Наиболее распространенные бактериофаги , используемые в фагов М13 и Fd нитчатые фаги , [2] [3] , хотя Т4 , [4] Т7 , и λ фага также были использованы.

История [ править ]

Фаговый дисплей был впервые описан Джорджем П. Смитом в 1985 году, когда он продемонстрировал отображение пептидов на нитчатых фагах (длинных тонких вирусах, заражающих бактерии) путем слияния капсидного белка вируса с одним пептидом из коллекции пептидных последовательностей. [1] Это отображало различные пептиды на внешних поверхностях коллекции вирусных клонов, где на этапе скрининга процесса были выделены пептиды с наивысшим сродством связывания.
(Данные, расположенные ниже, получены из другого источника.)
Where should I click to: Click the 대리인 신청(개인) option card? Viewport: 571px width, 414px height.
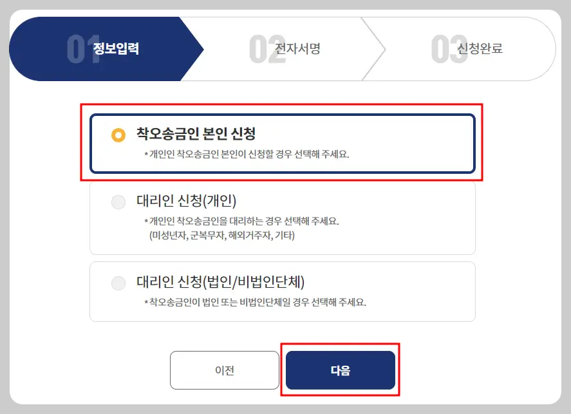coord(283,217)
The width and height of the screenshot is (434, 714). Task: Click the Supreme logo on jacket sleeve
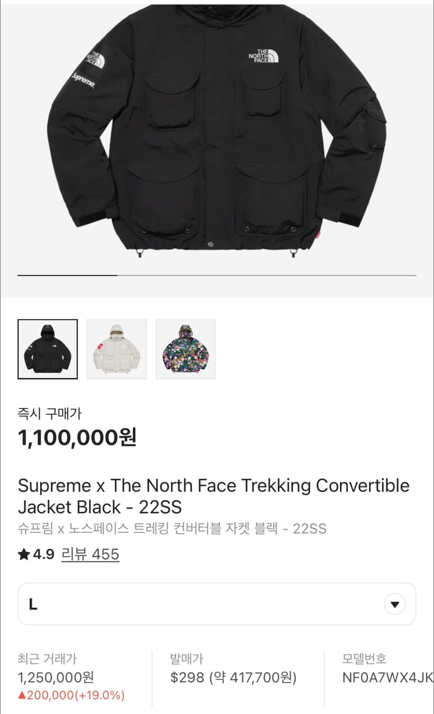[84, 80]
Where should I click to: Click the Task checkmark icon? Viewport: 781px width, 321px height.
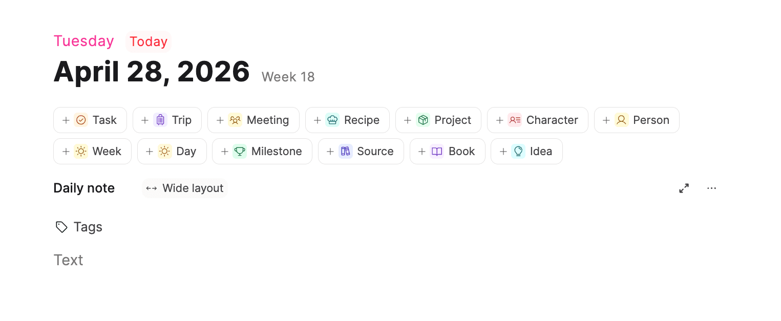click(81, 120)
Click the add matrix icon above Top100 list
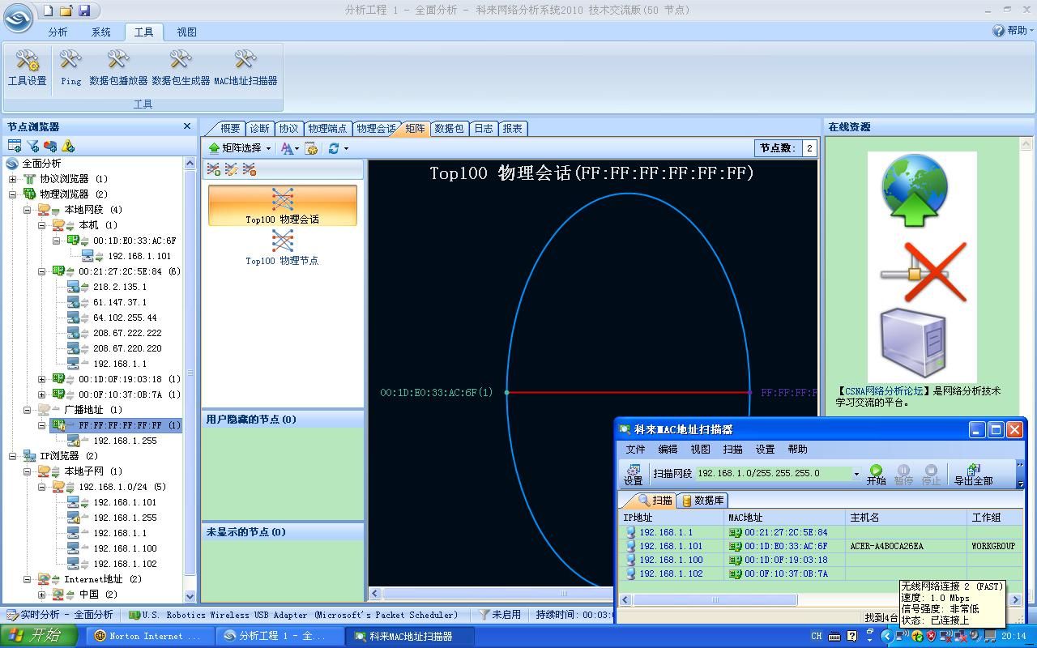The width and height of the screenshot is (1037, 648). (x=214, y=169)
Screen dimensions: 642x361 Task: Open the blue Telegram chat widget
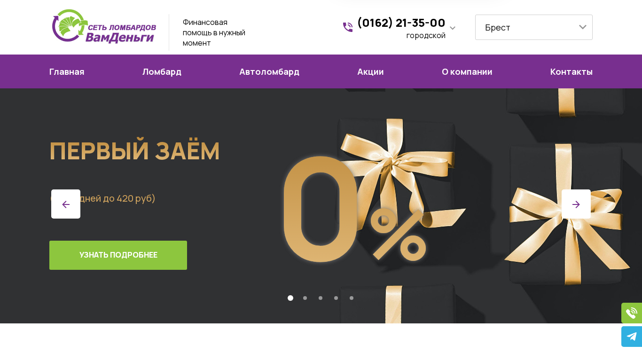tap(632, 337)
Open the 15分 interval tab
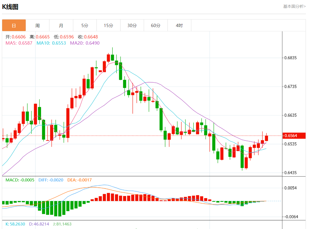This screenshot has width=311, height=229. click(108, 25)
В 1988 году Стивен Пармли и Джордж Смит описали биопэннинг для аффинного отбора и продемонстрировали, что рекурсивные раунды отбора могут обогатить клоны, присутствующие на уровне 1 на миллиард или меньше.[5] В 1990 году Джейми Скотт и Джордж Смит описали создание больших случайных библиотек пептидов, отображаемых на нитчатых фагах. [6] Технология фагового дисплея был доработан и усовершенствован группами в Лаборатории молекулярной биологии с Грегом зимой и Джон McCafferty , The института Скриппса с Ричардом Лернера и Карлос Барбаса и научно - исследовательский центр Немецкий Cancer с Фрэнком Breitling и Стефан Дюбель для отображения белков, таких как антитела для терапевтической белковой инженерии. Смит и Винтер были удостоены половины Нобелевской премии по химии 2018 года за их вклад в разработку фагового дисплея. [7] Патент Джорджа Печеника, претендующий на приоритет с 1985 года, также описывает создание пептидных библиотек. [8]

Принцип [ править ]

Как и двухгибридная система , фаговый дисплей используется для высокопроизводительного скрининга белковых взаимодействий. В случае нитевидного фагового дисплея M13 ДНК, кодирующая интересующий белок или пептид, лигируется с геном pIII или pVIII, кодирующим либо минорный, либо основной белок оболочки , соответственно. Иногда используются множественные сайты клонирования , чтобы гарантировать, что фрагменты вставлены во все три возможные рамки считывания, так что фрагмент кДНК транслируется в правильной рамке. Затем гибрид фага и вставки ДНК вставляют (процесс, известный как « трансдукция ») вБактериальные клетки E. coli, такие как TG1, SS320, ER2738 или XL1-Blue E. coli . Если используется « фагмидный » вектор ( вектор упрощенной дисплейной конструкции), частицы фага не будут высвобождаться изклеток E. coli до тех пор, пока они не будут инфицированы фагом-помощником , что позволяет упаковывать ДНК фага и собирать зрелые вирионы с соответствующий фрагмент белка как часть их внешней оболочки на минорном (pIII) или основном (pVIII) белке оболочки. Путем иммобилизации соответствующей ДНК или белковой мишени на поверхности микротитровального планшетаЧто ж, фаг, который отображает белок, который связывается с одной из этих мишеней на своей поверхности, останется, в то время как другие будут удалены промыванием. Те, что остались, можно элюировать , использовать для продуцирования большего количества фага (путем бактериальной инфекции с помощью фага-помощника) и для получения смеси фагов, обогащенной соответствующим (т. Е. Связывающимся) фагом. Повторяющееся циклическое выполнение этих этапов называется «пэннингом» в отношении обогащения образца золота путем удаления нежелательных материалов. Фаг, элюированный на последней стадии, можно использовать для заражения подходящего бактериального хозяина, из которого можно собрать фагмиды, вырезать соответствующую последовательность ДНК и секвенировать ее для идентификации соответствующих взаимодействующих белков или фрагментов белка.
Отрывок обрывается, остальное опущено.